### What you have to do
For the entries below, copy exactly the line that contains "Where should I" through the line that contains "You are a GUI", both ends included, and exclude all pictures.

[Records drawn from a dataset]
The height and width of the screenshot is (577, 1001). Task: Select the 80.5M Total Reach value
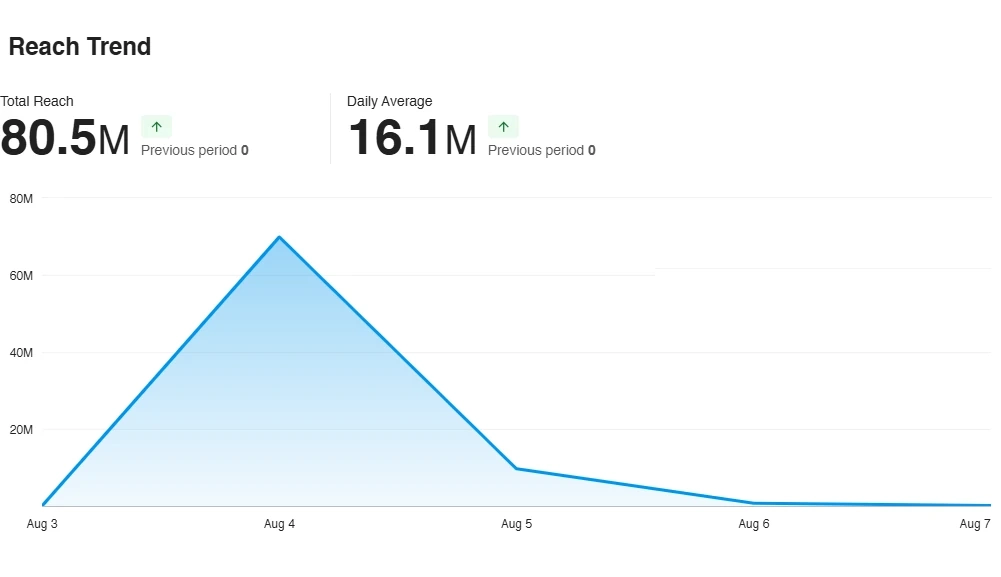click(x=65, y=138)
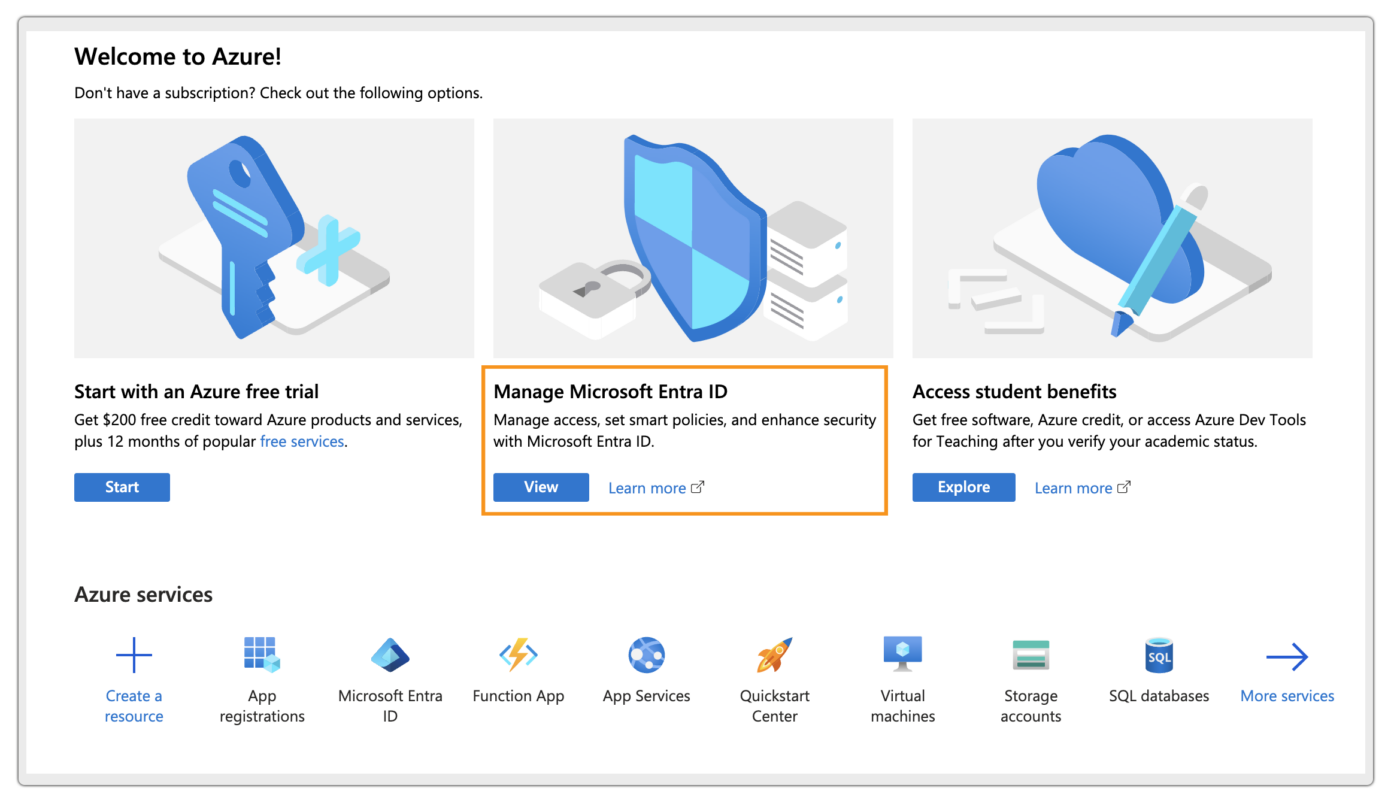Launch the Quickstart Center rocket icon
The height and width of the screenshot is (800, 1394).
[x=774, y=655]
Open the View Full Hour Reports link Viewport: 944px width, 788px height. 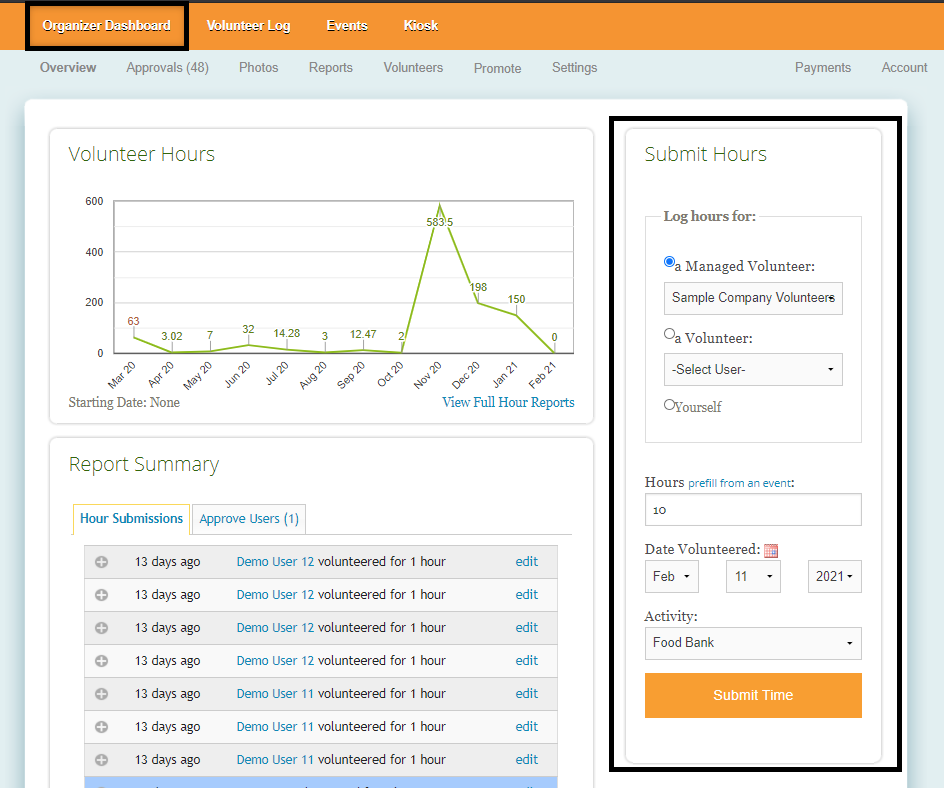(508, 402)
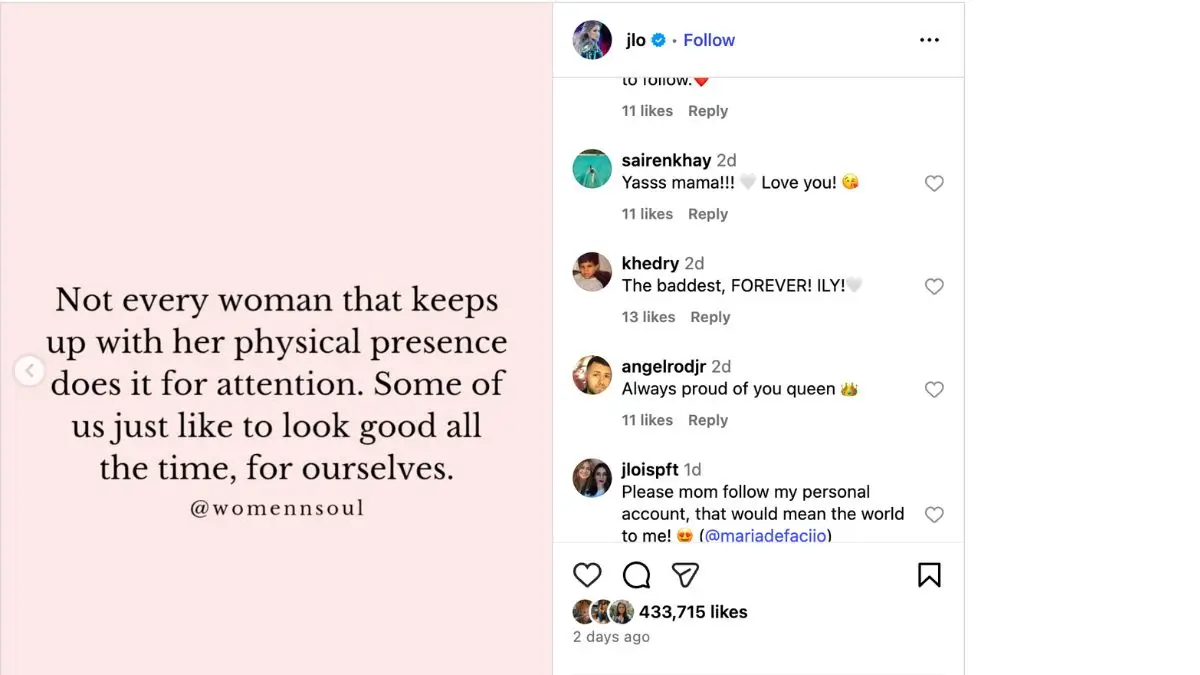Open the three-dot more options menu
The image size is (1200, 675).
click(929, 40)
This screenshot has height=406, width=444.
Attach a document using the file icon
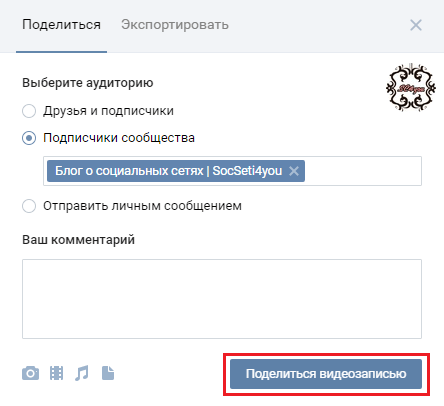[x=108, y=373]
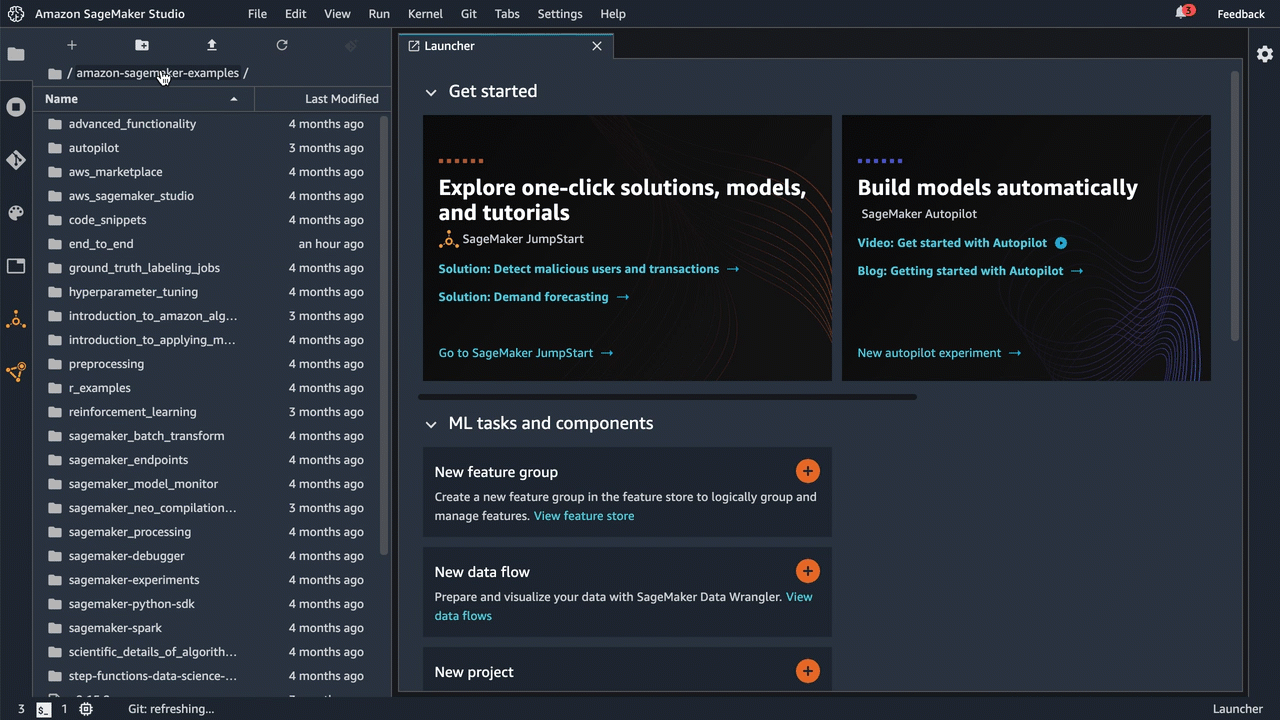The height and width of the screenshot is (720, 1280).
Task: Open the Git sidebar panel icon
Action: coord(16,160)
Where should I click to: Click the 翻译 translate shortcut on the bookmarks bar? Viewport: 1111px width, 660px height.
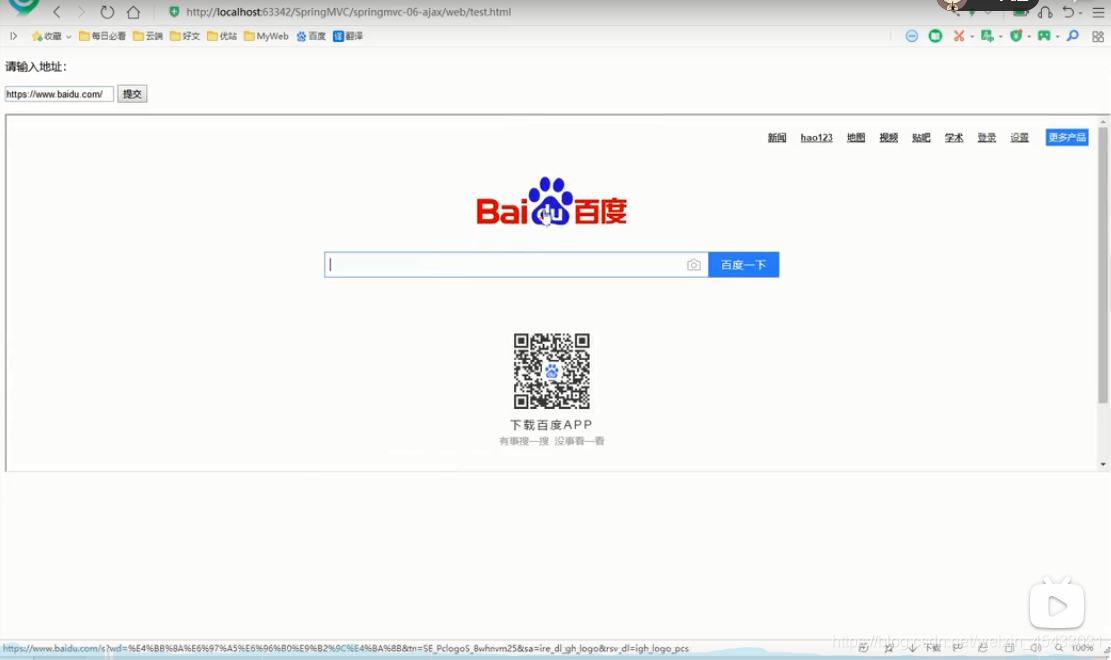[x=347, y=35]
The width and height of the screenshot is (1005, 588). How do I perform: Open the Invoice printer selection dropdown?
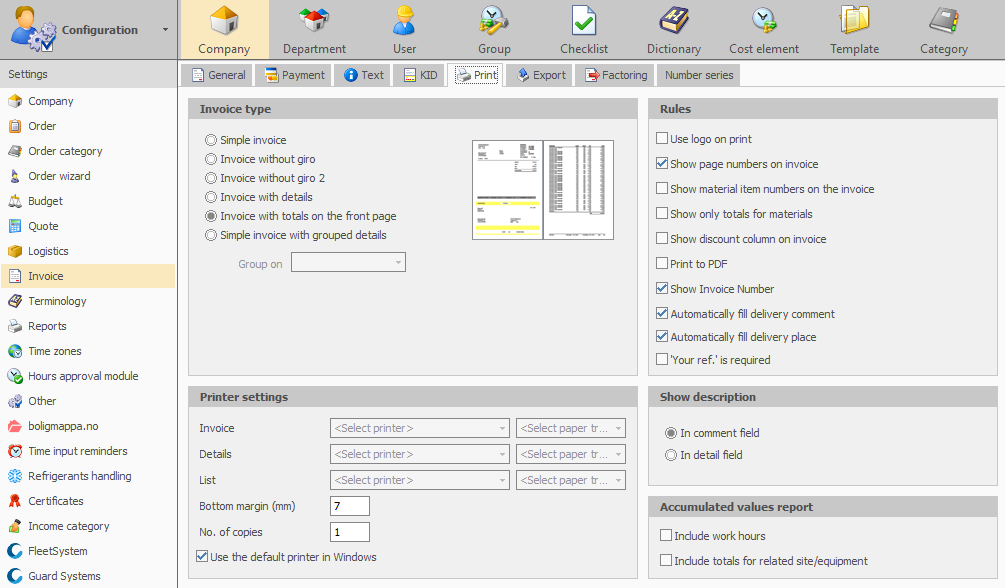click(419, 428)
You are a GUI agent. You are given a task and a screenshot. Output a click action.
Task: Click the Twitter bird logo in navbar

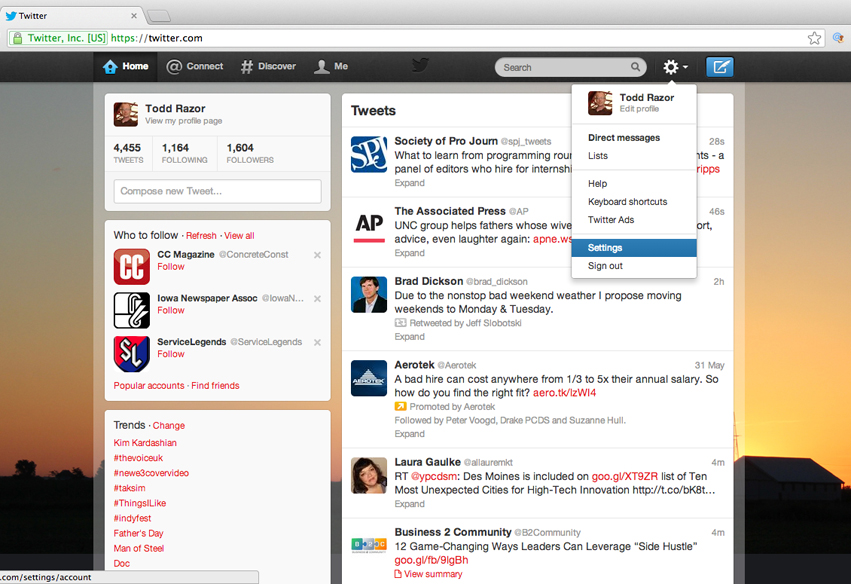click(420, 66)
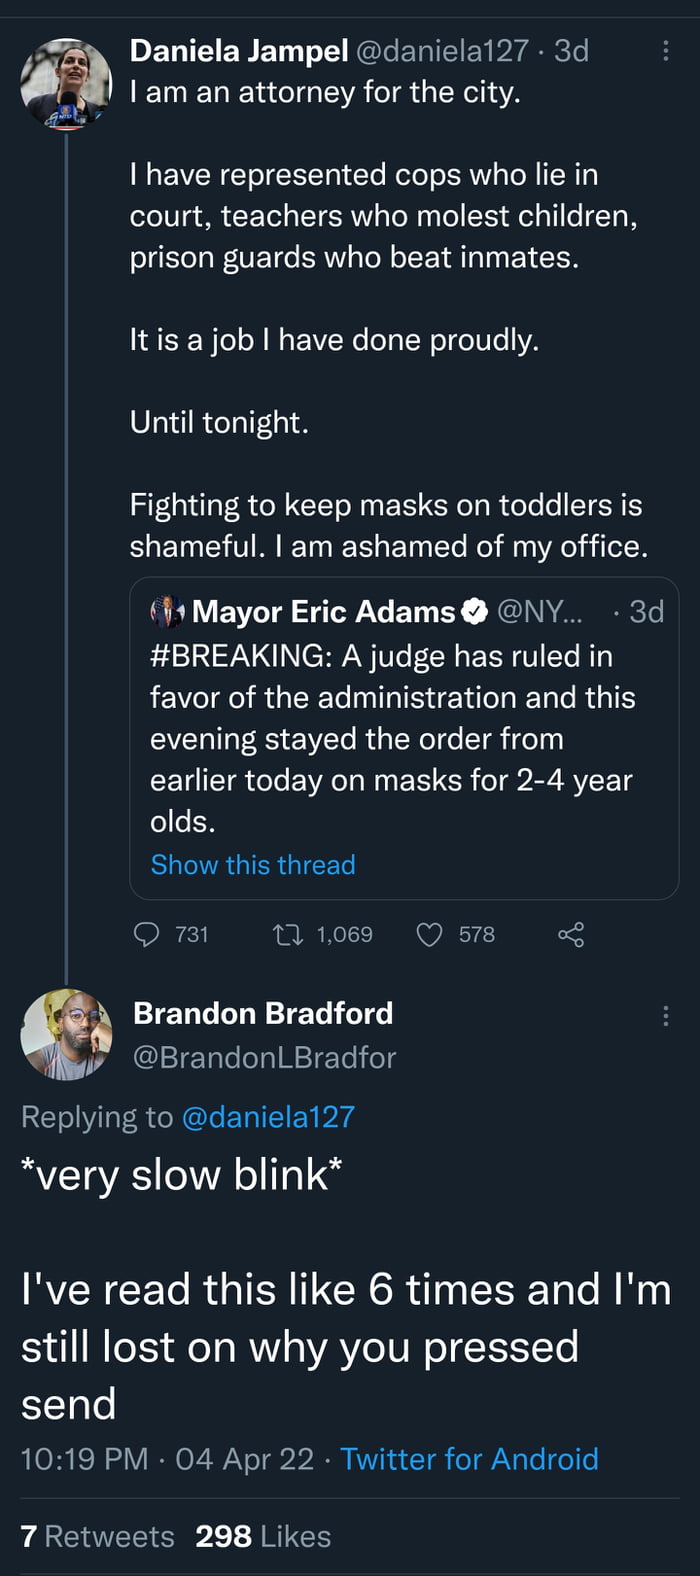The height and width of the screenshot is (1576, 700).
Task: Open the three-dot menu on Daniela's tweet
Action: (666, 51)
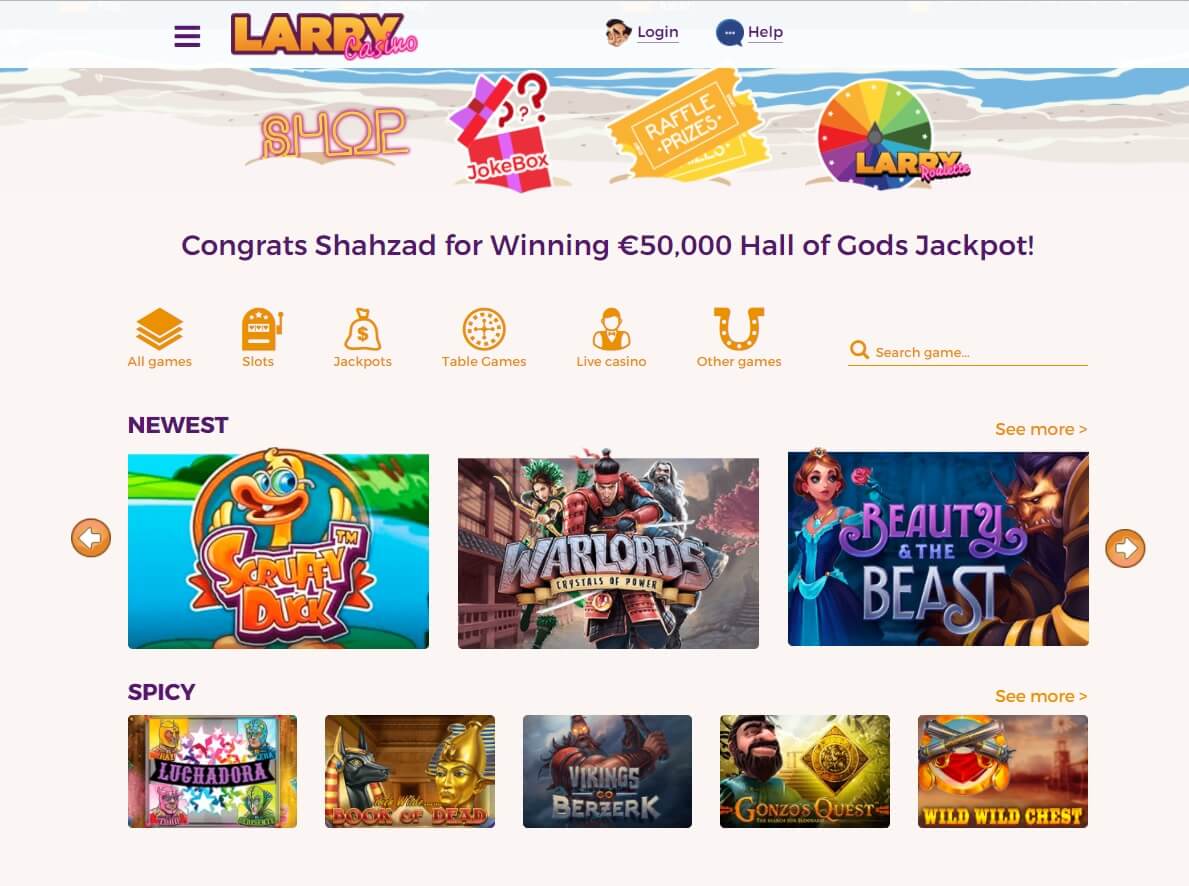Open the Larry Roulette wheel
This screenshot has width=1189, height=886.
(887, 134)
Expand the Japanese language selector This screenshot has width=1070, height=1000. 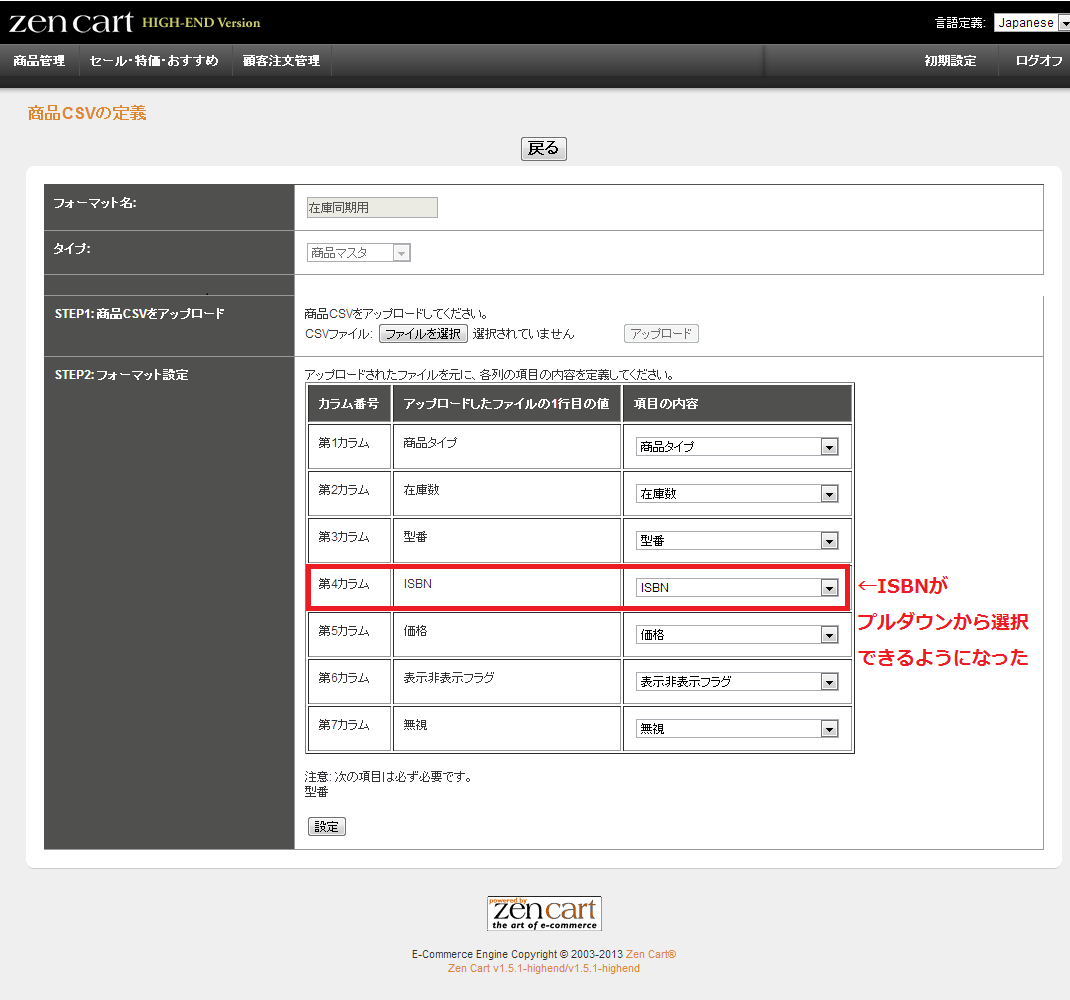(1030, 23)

### Solution to this exercise
Where should I click to: Click the 翻译 translate shortcut on the bookmarks bar? Viewport: 1111px width, 660px height.
[x=347, y=35]
The width and height of the screenshot is (1005, 588). How do I perform: Open the Invoice printer selection dropdown?
click(419, 428)
You are a GUI agent. You are given a task and a screenshot. Output a click action.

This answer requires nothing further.